## WHAT TO WORK ON
Every entry below should be repeated exactly; the pictures should not.

## GIVEN ENTRIES

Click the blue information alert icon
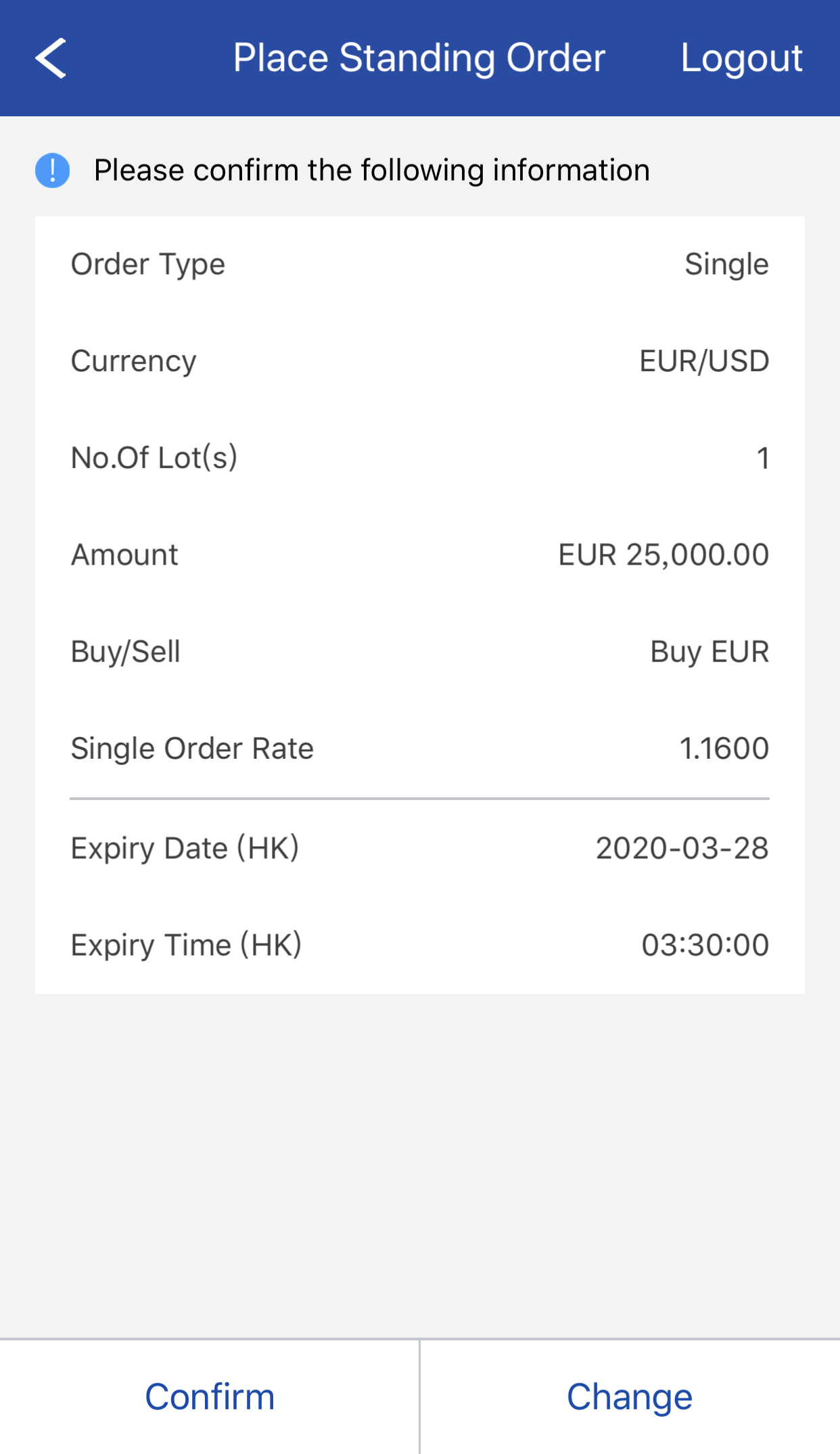Image resolution: width=840 pixels, height=1454 pixels. (52, 170)
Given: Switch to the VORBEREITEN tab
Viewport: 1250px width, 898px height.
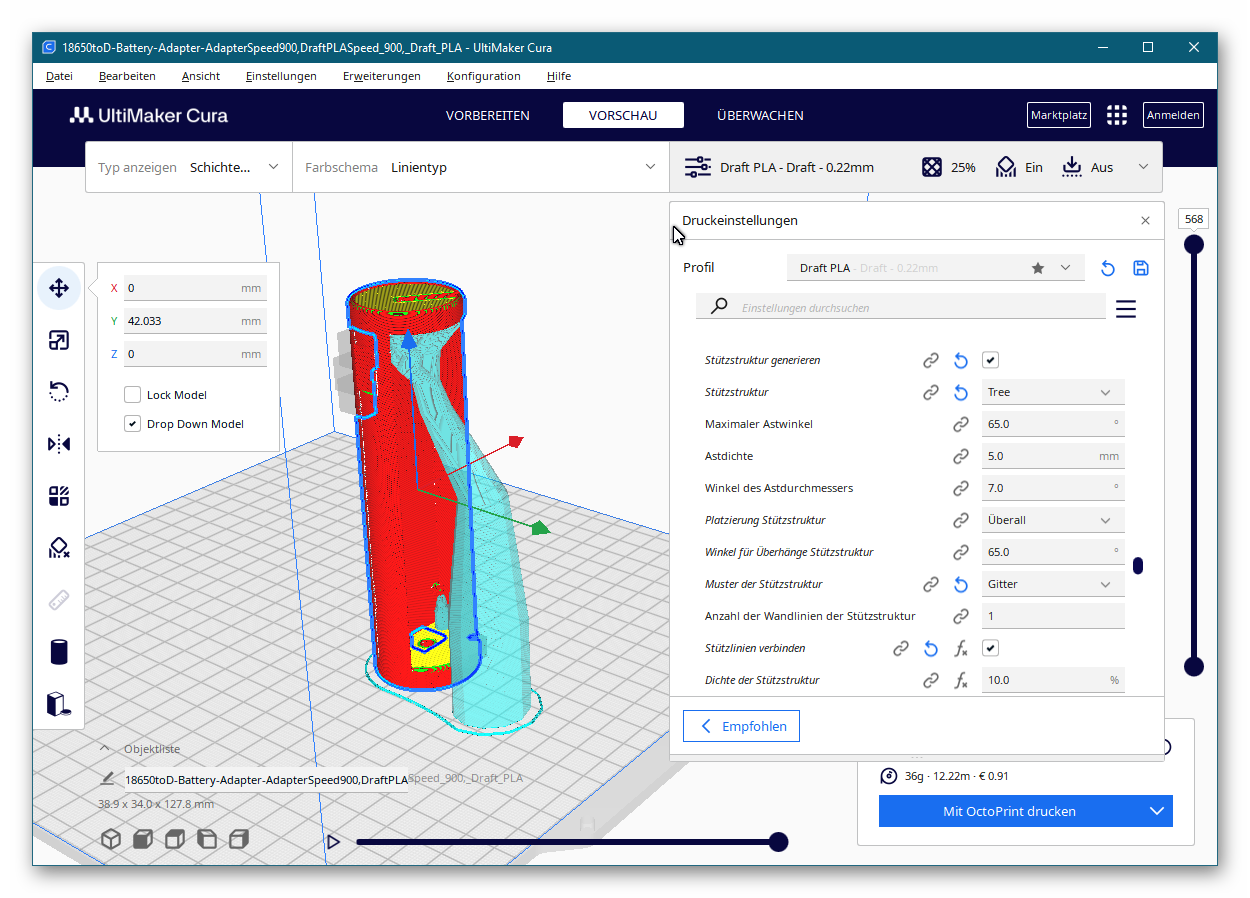Looking at the screenshot, I should (x=487, y=115).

## ANSWER BOX
Click the blue information alert icon
Image resolution: width=840 pixels, height=1454 pixels. (52, 170)
Given: Switch to the VORBEREITEN tab
Viewport: 1250px width, 898px height.
Looking at the screenshot, I should (x=487, y=115).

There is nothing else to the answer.